Analytical Reasoning

LSAT Questions in Analytical Reasoning section are mostly based on logic games. This section is divided into four sets. Each set is of five to seven LSAT Questions. Each of these sets is based on different types of games. Total LSAT Questions in Analytical Reasoning section are about 24. This section is 35 minutes long.

LSAT Questions of this section are designed to check your ability to understand the relations in the given information and come to the conclusion based on the principles given. Here you need to apply the conditions and rules of the game. The passages involve relations among various entities like people, places, objects or events.

A standard analytical reasoning ability is required to play these games of matching, ordering and grouping. This matching, ordering and grouping can be based on anything like age, time, positions, cities, relationships etc. For example the passage may be given about a family and the questions asked are to find out the relationship between any two members of the family. LSAT Questions can be about lengths or heights of things wherein you need to order them correctly and arrive at an answer. These orderings can be of two types i.e. static or dynamic. Static ordering cannot change and is given directly. Dynamic ordering is given with respect to one another. For example a passage may be given about the ages of people in a family with respect to only one of them. This means that as the age of this person changes, the ages of others in the family shall also change accordingly.
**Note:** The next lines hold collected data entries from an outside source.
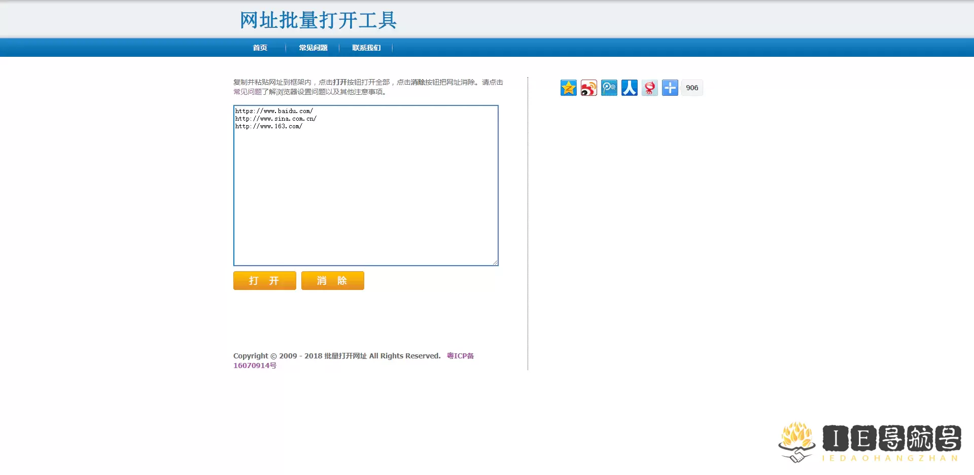This screenshot has height=475, width=974.
Task: Select 联系我们 in the navigation bar
Action: (366, 48)
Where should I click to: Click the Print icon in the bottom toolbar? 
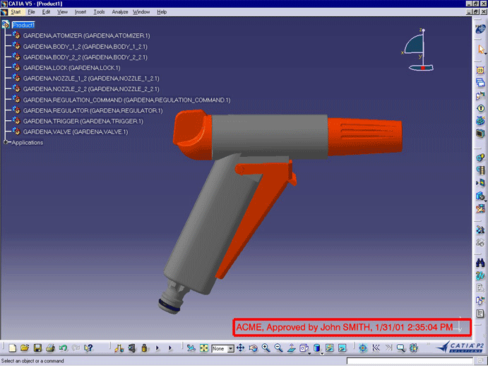pyautogui.click(x=50, y=348)
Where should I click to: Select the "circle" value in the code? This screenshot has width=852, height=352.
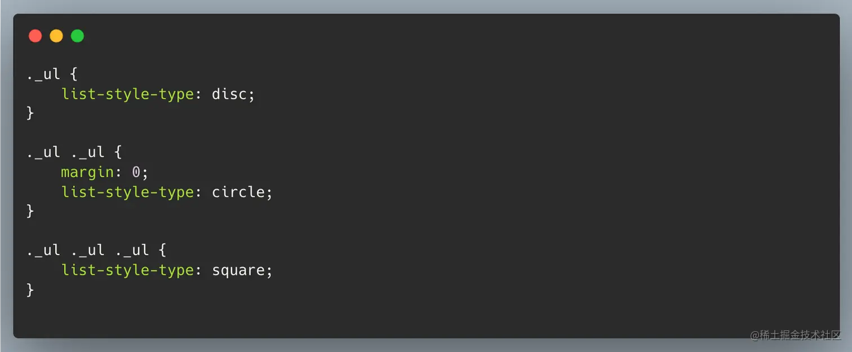point(238,192)
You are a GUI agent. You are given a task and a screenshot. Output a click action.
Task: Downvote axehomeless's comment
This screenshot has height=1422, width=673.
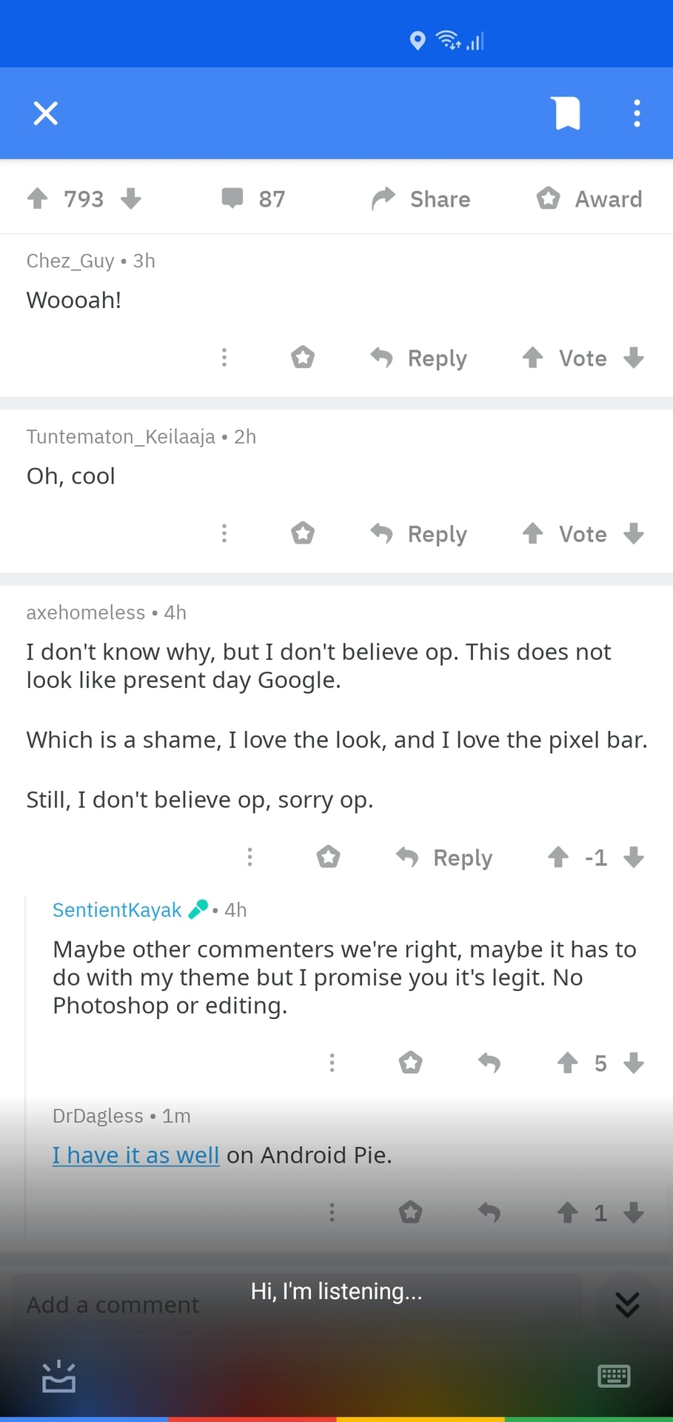(x=634, y=857)
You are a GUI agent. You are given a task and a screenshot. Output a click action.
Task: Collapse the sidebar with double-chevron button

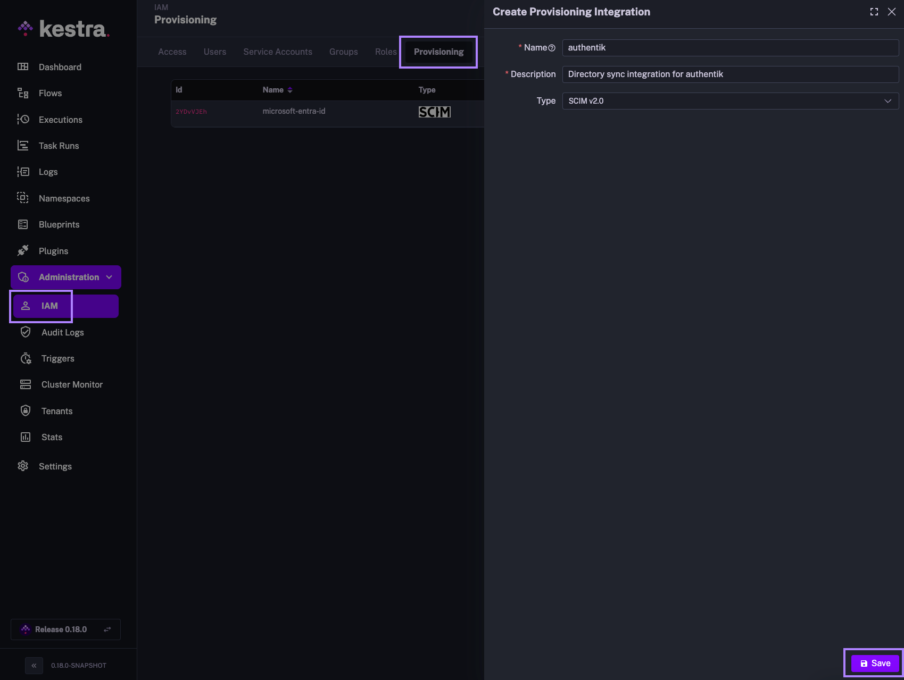click(34, 665)
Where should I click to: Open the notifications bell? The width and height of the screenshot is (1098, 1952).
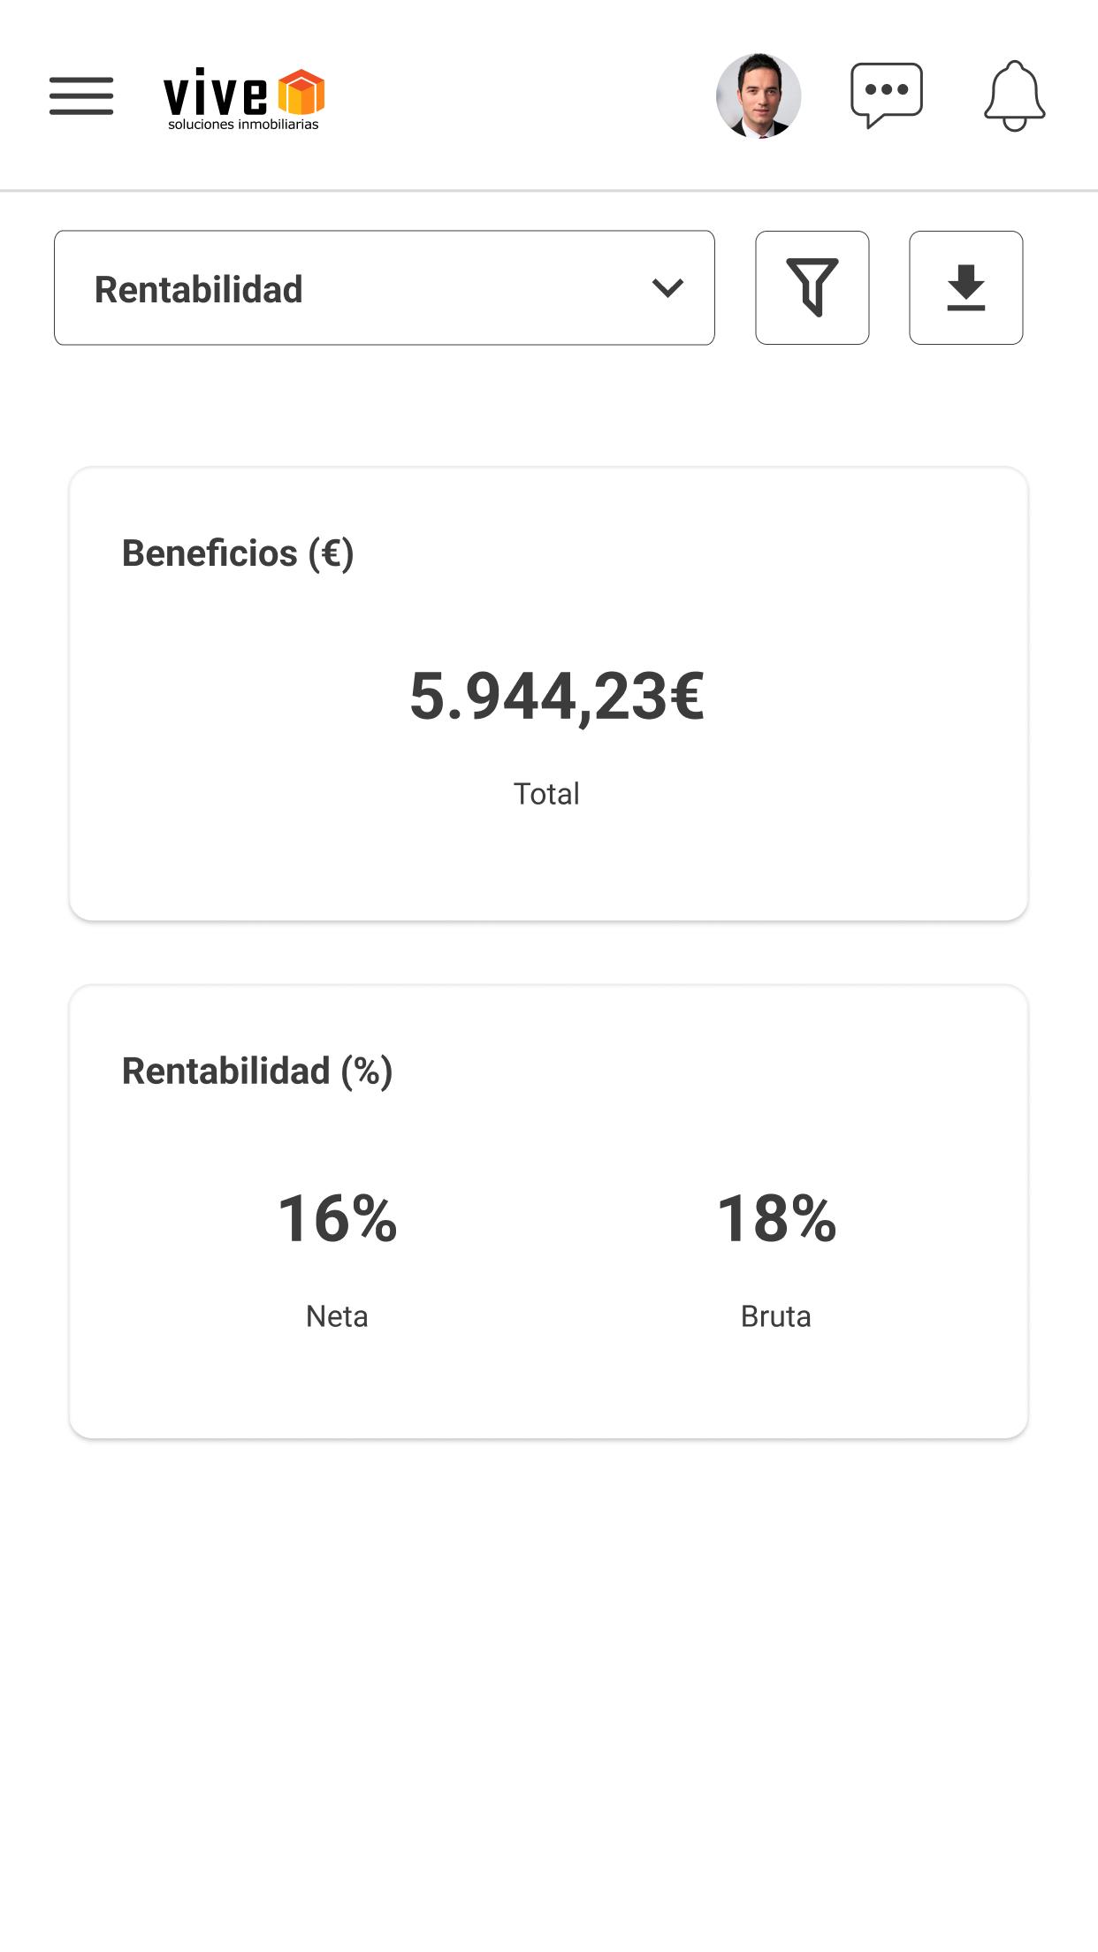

This section also requires you to read the given passage carefully and analyze the exact relationships among the given facts. One may underline or note down the key words / points and draw rough diagrams showing the relations. Some of these key words are "never", "equal to", "than", "like", "only", "exactly", "must be" etc. This can speed up your process of answering. You should attempt to finish off with one passage before moving on to another. Otherwise you will spend extra time revising the relationships mentioned in the given passage. There is no relationship between the length of the passage and difficulty of the questions based on it. So, read each passage carefully and independently. Draw the inferences purely based on the information and the facts given and not based on your own assumptions. It is also important to note here that every question may not necessarily require you to draw a diagram.